Dubai: The UAE Bankruptcy Law or Federal Law 9 of 2016 is one crucial part of the comprehensive insolvency law reforms that will go a long way in improving the credit dynamics and investor confidence in the UAE, according to economists.

“The law comes at a critical time in the UAE’s economic development road map, especially given the vital role the law will play in incentivising private sector and entrepreneurial activity,” said Shady Shaher Elborno, Head of Macro Strategy at Emirates NBD.

The existing insolvency regime was broadly spread across three pieces of legislation, the commercial companies law, the commercial transactions law, and the civil law. While providing a formal court supervised process for settling creditor claims, the lack of clarity and inconsistency around the laws meant they have been largely untested.

The options for companies seeking to restructure before the law in the UAE were largely limited. Rather than seeking a court supervised process, distressed companies in the UAE have traditionally chosen to undergo private restructuring negotiations. While a liquidation or restructuring under legal protection was nearly impossible under the current laws directors and key executives could face criminal charges in cases of insolvency.

“The new insolvency legislation will contribute positively to the credit dynamics of the UAE economy. By introducing more predictability and allowing for a legal framework to restructure or liquidate, distressed companies and stakeholders across the economy benefit,” said Shaher Elborno.

Traditionally banks in the UAE have opted to write off a business that fails to meet its obligations, as there was little recourse in the first place for distressed businesses to restructure. For these financial institutions, the legislation should boost confidence, by permitting them recourse to a framework that will allow them to make the right decisions on either restructuring and/or liquidating a business, with recourse to collateral in case of the latter.

“This [the new law] will result in better risk management in the UAE banking sector, improving pricing dynamics of credit, and ultimately result in more optimal flow of credit,” said Mohammad Al-Tajir, Manager, FX Analytics and Product Development at Emirates NBD.

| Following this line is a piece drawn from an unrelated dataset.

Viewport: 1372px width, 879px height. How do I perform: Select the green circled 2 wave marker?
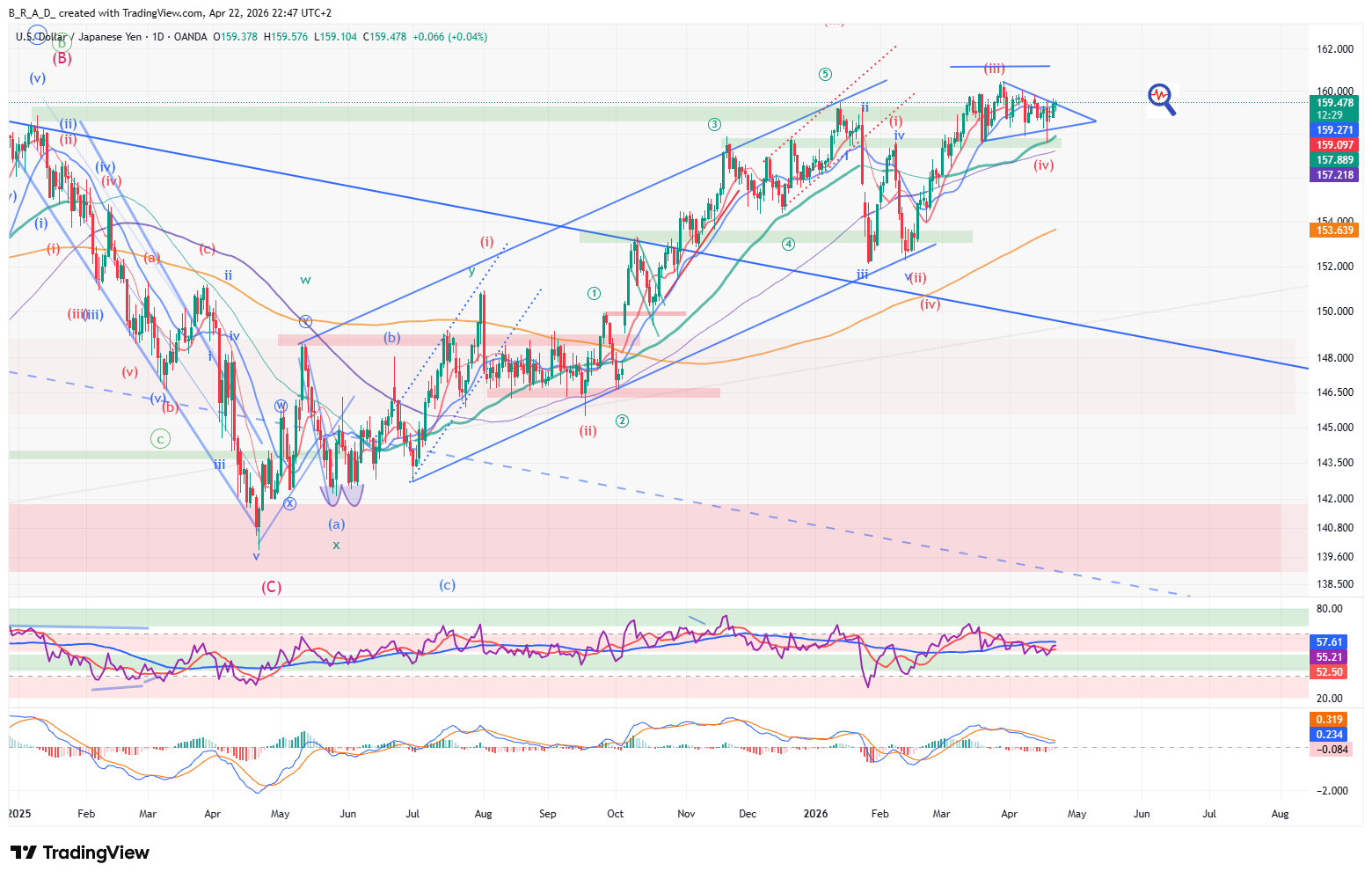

The SME sector of the UAE in particular has been bearing the brunt of the absence of legislation to restructure or liquidate. In 2015 SME “skips”, a phenomena where business owners skip the country to avoid legal prosecution, are estimated to have reached Dh5 billion.

“The Federal Law on bankruptcy should have a broad positive impact on both the lenders and the SME sector. Banks will be able realise higher value on distressed assets through the options available to them, and viable businesses are able to restructure and carry on, preserving value for the creditors, owners and the wider economy,” said Al-Tajir.

For the UAE the insolvency legislation should also work to the economy’s advantage in its drive to rise up the ranks as an attractive global business destination. In the World Bank’s Doing Business report, the UAE’s overall rank at 26 was 8 positions higher than 2016 rankings, which was underpinned by factors ranging from ease of starting a business, registering a property, accessing utilities, enforcing contracts to protecting minority investors. However when it came to winding down a business the UAE ranked very low at 104, with almost 3.2 years needed to wind down a business (against the OECD average of 1.7), at a cost of 20 per cent of the estate (against the OECD average of 9.1 per cent).

“As cases work through the new bankruptcy legislation, we expect risks in the SME sector to be mitigated, and credit conditions to improve as banks’ confidence picks up due to improved risk dynamics,” said Shaher Elborno.